TEXT PASSAGE:
# # #
It is easy for me to see in my head, a mother in years past stitching together garments for her husbands and sons and making specific choices that not only live up to fashion standards, but also simplify the whole thing for the sheer fact that it needs to be easier for men.

You could argue that fashion styles and such dictate how simple a man’s garment is, and I concur. Of course, in recent times, men’s garments consist of jogger sweatpants, jeans and not much else but perhaps an Under Armour hoodie. Still, men’s garments have always been far less complicated than women’s, in both detail and construction.

I would love to imagine that the women creating these garments are saving the pretty frills and such for themselves, but, no, most of the time, the women gave their spouses the better materials, as he was head of the household and deserved it. I can’t stand that mindset; it’s so outdated. The whole “father eats first” mentality.

Although I have a soft spot for manly men, there are some traits that usually come along with them that irritate me. Staring around at all the mens shoes in my lecture that are lacking laces, I get caught up thinking about my frustrations with my own gender. Just because some men have laces, doesn’t mean they know what to do with them.
# # #
(Dataset excerpts)
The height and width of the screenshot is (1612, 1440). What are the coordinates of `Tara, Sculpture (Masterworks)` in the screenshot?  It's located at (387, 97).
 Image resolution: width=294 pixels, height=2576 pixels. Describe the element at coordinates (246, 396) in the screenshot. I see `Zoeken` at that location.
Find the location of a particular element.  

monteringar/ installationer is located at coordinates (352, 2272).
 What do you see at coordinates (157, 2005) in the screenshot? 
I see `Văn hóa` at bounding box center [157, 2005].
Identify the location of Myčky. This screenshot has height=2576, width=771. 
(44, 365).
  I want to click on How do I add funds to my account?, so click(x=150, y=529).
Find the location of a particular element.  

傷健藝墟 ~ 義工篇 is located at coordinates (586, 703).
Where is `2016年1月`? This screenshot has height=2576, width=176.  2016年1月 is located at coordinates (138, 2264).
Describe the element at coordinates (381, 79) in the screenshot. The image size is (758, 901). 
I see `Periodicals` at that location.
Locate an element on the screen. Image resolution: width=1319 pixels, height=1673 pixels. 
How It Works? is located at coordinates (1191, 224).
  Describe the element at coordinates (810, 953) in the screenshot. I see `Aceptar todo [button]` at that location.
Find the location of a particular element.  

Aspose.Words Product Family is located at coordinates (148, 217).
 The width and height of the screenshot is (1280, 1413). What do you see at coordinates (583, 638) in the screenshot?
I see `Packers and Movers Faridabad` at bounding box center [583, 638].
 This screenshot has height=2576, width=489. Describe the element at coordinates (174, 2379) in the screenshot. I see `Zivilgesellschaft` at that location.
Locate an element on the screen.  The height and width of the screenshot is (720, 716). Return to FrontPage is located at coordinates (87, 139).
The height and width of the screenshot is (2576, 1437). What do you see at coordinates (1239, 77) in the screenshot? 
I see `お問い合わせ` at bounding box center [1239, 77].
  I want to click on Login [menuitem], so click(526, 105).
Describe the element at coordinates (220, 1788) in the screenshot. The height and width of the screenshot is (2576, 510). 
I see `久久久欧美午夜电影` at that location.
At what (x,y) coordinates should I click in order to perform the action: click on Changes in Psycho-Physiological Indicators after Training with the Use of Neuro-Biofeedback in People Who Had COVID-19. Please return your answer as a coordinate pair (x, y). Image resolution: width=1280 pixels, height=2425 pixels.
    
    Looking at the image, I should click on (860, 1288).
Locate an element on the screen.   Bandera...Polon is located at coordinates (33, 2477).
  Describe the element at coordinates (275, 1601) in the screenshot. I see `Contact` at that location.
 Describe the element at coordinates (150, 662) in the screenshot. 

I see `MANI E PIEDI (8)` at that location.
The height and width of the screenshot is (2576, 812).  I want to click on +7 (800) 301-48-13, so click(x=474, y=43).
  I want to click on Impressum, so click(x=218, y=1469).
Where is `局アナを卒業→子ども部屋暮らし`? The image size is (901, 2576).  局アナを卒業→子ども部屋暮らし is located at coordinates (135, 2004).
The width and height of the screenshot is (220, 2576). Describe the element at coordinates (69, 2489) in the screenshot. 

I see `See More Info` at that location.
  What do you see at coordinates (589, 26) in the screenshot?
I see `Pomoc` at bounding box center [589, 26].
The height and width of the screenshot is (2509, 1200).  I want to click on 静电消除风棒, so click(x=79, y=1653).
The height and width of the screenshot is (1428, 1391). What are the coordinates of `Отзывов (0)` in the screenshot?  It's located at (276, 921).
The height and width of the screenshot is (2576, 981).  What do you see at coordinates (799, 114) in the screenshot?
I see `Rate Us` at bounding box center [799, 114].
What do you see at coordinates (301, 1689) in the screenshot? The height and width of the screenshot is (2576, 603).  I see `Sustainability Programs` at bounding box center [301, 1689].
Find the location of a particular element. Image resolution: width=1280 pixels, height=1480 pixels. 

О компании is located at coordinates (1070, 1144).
# # #
ACTIVITY 1:
In the text on men's clothing, why did women usually give their spouses the better materials?
ACTIVITY 2:
Continue the text on men's clothing from its last sentence.

YOUR RESPONSE 1:
Because he was head of the household and deserved it.

YOUR RESPONSE 2:
“I’m not judging you,” I said through my partially gritted teeth to a boy as I pulled his size 11 foot to my knee. I felt the embarrassment in his body as he shakingly balanced himself in a position for me to tie his laces, as he had just heartfeltly admitted to not being able to tie his own shoes correctly. At that point, I could overlook just about anything, and most of the time, not think anything of it, but this was a real ick. I narrowed my face in discomfort from being snapped back to reality. I asked him why nobody ever taught him, and he could not find an answer. Somehow, this boy had gotten through his childhood and teen years without knowing how to tie his own shoes. As long as I knew him, I found myself drawing up his foot in public like a mother and tying his laces. After so long, I stopped noticing myself and my own embarrassment doing it, but rather other people doing it too.

I still see it, almost daily. If you go to the student center during rush times, you are sure to see some boy standing there a little embarrassed as his girlfriend makes bunny ears on his Nikes.

Here’s the kicker, they’re adapting. Of course, slip on boots have existed for quite some time, but I don’t know if you have heard of the brand “Hey Dude.” This shoe brand started in 2008 and originally carried only mens shoes. They are made of sustainable materials, they’re comfortable and the most important aspect about them is that they don’t tie. All you have to do when you own these shoes is slip them on and at most, hook your finger in the back to get it around your heel. They sound like a dream for anyone on the go, but they also sound like a good way for a man to get through life without ever having to worry about remembering how to tie his shoes.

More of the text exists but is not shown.